Мир смешанных запахов: прелой соломы, навоза, сена и молока, — начинался за черными косяками хлева. Попав в этот мир и прижавшись к стенке, я мог находиться там до бесконечности. Оторваться нельзя было не от действий и дел, там происходящих, а от покоя и мира, который, как волны, покачивался там. За раскрытой дверью бушевала озорная зелень травы, нестройно звенел легкомысленный мир, но сюда ходу ему не было. Ведь именно здесь два тысячелетия назад вторично родилось человечество.
Цветы в старых усадьбах всегда были приживальщиками. При разбивке парка о них, очевидно, не думали, а потому они теперь ютились где ни попадя. Цветы были плодом деятельности одинокого энтузиаста. С его смертью о них забывали. Цветы вырождались и десятки лет тянули жалкое cвоe существование. Новый энтузиаст пристраивал своих любимцев иначе, в других местах, но и их постигала в конце концов та же участь. В Адамполе я не раз натыкался на удивительные, ни на что не похожие кусты, кто они были — Бог весть. Но иногда на таком кусте появлялся непонятный и жалкий цветок, сообщавший о своем прародителе сведения весьма недостаточные. Встреча с подобным цветком была туманным, но единственным напоминанием о человеке, когда-то жившем, что-то любившем. Человеке, контуры которого стерлись не только для меня, но и буквально для всех. Только в старом парке среди травы и бурьяна вспыхивал розовым цветом маленький странный цветок, напоминавший потомкам о чьих-то пристрастиях. Сам воздух старых парков пропитан любовью, растраченной бескорыстно и нерасчетливо.

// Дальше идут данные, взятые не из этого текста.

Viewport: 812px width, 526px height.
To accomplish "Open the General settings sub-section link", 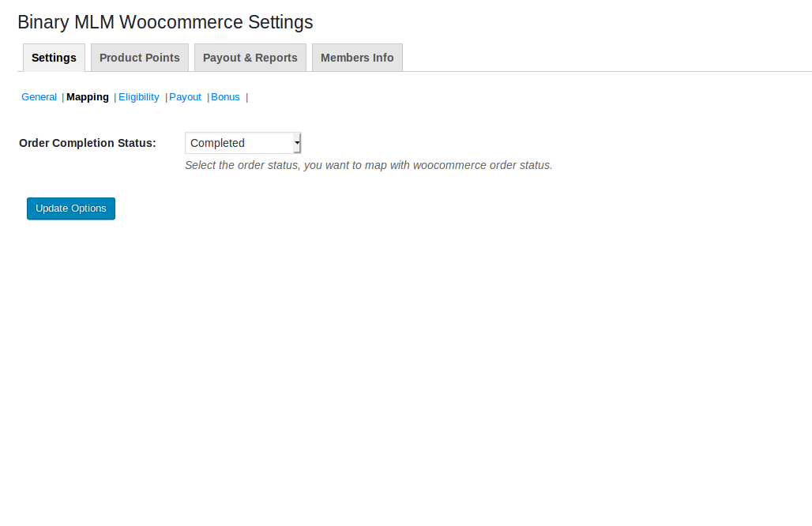I will click(x=39, y=97).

Но чаще всего в усадьбах сажались летники, цветы, не оставлявшие потомства, их названия и посейчас знакомы. Это все тот же набор, начиная с настурции и анютиных глазок до ни с чем не сравнимых маттиол. Но если названия цветов известны и поныне, то сами экземпляры были куда скромнее теперешних. Современный дачник, наверное, с презрением отвернулся бы от них.
Сейчас, когда я сижу и пишу, против меня в вазе стоит огромный букет гладиолусов. Черно-красные, белые, темно-лиловые, огненные чудовища разворачивают свои невероятные, непостижимые лепестки. Время от времени я отрываюсь от писания, чтобы взглянуть на это великолепие, по сравнению с ними мои старые знакомые были совсем замарашками, но между тем мое сердце и благодарная память принадлежат именно им.